Assolutamente. Lui è molto diverso da me, ha dei ritmi molto più compassati, insegna matematica, a scuola era tra i ragazzi più dotati. Sicuramente è molto più riflessivo rispetto a me, formiamo un bel mix.

  • Tornando al campo, all’essere competitiva: che rapporto hai con la sconfitta?

Ora va molto meglio, prima era un disastro. Piangevo ad ogni sconfitta, se perdevo giocando male poteva non bastarmi una settimana per riprendermi. Ora riesco ad accettarla meglio, cerco di vederla sempre come una possibilità di crescita, soprattutto però se le avversarie sono state oggettivamente migliori. Se si perde per demeriti propri allora no, l’accetto poco.

  • E con la vittoria?

Io voglio vincere sempre, anche contro me stessa quando tiro da sola. Quando vinco mi sento potente, mi sento ripagata di mesi di lavoro, provo grande soddisfazione. Vincere ti avvicina o ti fa raggiungere obiettivi collettivi e individuali, ma la cosa più bella è vedere le persone felici, anche perché riesci a capire chi è davvero genuino e chi non lo è anche nella gioia di una vittoria. Poi adoro le persone, è bellissimo vedere ragazzini che ti vengono incontro felici per una foto o semplicemente per un sorriso.

  • Il tradizionale giro di campo a fine partita è l’occasione ideale allora.

Sì, tranne se perdiamo. In quel caso preferisco uscire dal campo e non far vedere alle persone una parte di me che non mi piace mostrare. Preferisco deludere per la mia assenza che per un mio comportamento sbagliato.

  • Se ripensi alla bambina Lisa Berkani, assomiglia a quella che sei oggi?

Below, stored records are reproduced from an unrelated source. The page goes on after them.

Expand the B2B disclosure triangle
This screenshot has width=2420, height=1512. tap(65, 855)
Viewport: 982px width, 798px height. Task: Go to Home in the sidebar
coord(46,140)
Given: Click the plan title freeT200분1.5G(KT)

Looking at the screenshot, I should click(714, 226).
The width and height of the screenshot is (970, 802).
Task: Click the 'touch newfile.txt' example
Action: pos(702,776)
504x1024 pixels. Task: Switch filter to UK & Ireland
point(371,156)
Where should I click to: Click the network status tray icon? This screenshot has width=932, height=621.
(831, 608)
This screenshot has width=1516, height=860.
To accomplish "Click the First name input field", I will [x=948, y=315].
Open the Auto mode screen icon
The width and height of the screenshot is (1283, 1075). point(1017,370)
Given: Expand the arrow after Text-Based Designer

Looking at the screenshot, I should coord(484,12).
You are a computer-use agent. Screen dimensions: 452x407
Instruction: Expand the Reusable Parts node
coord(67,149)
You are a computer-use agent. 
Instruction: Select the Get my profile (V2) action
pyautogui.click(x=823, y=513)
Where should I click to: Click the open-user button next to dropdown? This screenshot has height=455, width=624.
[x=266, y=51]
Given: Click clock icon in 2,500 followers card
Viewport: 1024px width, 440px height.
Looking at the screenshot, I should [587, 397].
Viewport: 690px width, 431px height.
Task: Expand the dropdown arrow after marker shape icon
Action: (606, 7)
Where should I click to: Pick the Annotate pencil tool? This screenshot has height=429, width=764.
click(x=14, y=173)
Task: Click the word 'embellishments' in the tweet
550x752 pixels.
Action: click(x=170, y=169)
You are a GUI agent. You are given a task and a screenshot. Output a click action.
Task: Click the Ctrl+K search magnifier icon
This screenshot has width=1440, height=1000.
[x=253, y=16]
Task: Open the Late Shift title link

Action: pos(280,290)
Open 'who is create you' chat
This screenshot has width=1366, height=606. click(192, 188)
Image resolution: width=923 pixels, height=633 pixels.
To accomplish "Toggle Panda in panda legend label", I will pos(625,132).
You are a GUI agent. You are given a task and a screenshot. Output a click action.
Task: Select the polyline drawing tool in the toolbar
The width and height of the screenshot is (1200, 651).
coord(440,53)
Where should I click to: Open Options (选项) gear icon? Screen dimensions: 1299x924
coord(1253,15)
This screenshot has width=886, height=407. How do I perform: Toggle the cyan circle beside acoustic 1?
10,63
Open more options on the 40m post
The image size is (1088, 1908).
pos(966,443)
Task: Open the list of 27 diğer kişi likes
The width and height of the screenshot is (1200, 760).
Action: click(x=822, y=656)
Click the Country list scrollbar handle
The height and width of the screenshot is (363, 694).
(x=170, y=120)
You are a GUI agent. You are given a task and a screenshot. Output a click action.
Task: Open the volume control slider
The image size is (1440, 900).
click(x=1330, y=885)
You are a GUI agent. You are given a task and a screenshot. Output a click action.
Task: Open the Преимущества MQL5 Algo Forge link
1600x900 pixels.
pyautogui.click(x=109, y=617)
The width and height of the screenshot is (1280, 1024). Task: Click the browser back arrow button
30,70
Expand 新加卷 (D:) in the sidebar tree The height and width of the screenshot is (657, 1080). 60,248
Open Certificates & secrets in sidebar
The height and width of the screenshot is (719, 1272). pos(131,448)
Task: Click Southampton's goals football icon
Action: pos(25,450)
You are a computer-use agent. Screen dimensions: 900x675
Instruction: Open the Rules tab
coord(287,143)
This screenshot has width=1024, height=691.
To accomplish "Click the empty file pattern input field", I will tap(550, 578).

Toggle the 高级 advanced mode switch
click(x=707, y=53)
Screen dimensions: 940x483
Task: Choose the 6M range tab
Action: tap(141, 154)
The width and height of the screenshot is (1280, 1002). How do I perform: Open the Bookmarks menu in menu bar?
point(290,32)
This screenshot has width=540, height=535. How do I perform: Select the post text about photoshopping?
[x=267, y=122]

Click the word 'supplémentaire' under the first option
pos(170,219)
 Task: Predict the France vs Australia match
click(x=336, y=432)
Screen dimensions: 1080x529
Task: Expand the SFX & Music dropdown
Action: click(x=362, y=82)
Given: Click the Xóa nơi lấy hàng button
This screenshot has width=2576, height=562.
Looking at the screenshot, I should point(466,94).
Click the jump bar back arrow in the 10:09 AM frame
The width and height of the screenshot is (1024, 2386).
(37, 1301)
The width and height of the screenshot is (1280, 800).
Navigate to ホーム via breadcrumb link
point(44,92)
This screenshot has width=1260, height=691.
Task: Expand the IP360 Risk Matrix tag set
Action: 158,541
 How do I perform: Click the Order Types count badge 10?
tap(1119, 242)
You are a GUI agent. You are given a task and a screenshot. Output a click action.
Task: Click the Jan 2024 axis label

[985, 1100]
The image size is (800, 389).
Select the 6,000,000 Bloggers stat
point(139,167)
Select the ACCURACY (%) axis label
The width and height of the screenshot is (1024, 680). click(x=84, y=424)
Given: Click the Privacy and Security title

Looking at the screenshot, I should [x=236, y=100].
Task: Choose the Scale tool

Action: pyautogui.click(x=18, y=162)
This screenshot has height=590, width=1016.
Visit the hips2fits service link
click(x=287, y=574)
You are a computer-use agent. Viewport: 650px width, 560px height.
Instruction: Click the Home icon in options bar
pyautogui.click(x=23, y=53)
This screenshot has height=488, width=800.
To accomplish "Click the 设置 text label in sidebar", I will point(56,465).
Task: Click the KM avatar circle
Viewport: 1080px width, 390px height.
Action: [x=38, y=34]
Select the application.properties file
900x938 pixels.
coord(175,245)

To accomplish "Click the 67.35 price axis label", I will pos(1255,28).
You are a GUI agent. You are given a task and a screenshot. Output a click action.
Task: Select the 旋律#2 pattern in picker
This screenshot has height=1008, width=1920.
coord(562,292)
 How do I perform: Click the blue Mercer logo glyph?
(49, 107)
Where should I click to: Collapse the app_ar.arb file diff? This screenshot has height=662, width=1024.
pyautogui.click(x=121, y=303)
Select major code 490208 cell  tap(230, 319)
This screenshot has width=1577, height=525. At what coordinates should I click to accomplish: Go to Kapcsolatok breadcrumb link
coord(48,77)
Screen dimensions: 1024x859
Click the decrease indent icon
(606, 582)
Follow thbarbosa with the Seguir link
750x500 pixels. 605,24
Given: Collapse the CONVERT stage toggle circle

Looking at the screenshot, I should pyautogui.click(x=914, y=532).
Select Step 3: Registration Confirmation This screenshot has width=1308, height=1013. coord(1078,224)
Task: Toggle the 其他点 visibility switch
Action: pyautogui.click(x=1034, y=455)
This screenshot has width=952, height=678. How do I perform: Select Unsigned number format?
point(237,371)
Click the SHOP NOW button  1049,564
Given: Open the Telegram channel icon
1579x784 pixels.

No, penso di essere cambiata molto.

  • In che cosa pensi di essere cambiata?

Non accettavo gli errori, mai. Dopo uno sbaglio avrei potuto lanciare una sedia e spaccare tutto. Avevo fretta di riuscire, di dimostrare di essere migliore di tutti. Ora mi sento più serena e sono riuscita ad accettare meglio certe situazioni.

  • Riformulando, sei diventata la Lisa Berkani che speravi?

Assomiglio molto a ciò che volevo diventare. La mia infanzia è stata molto molto complicata, ovviamente non penso di essere perfetta e mi piacerebbe migliorarmi sempre, senza cambiare la mia natura.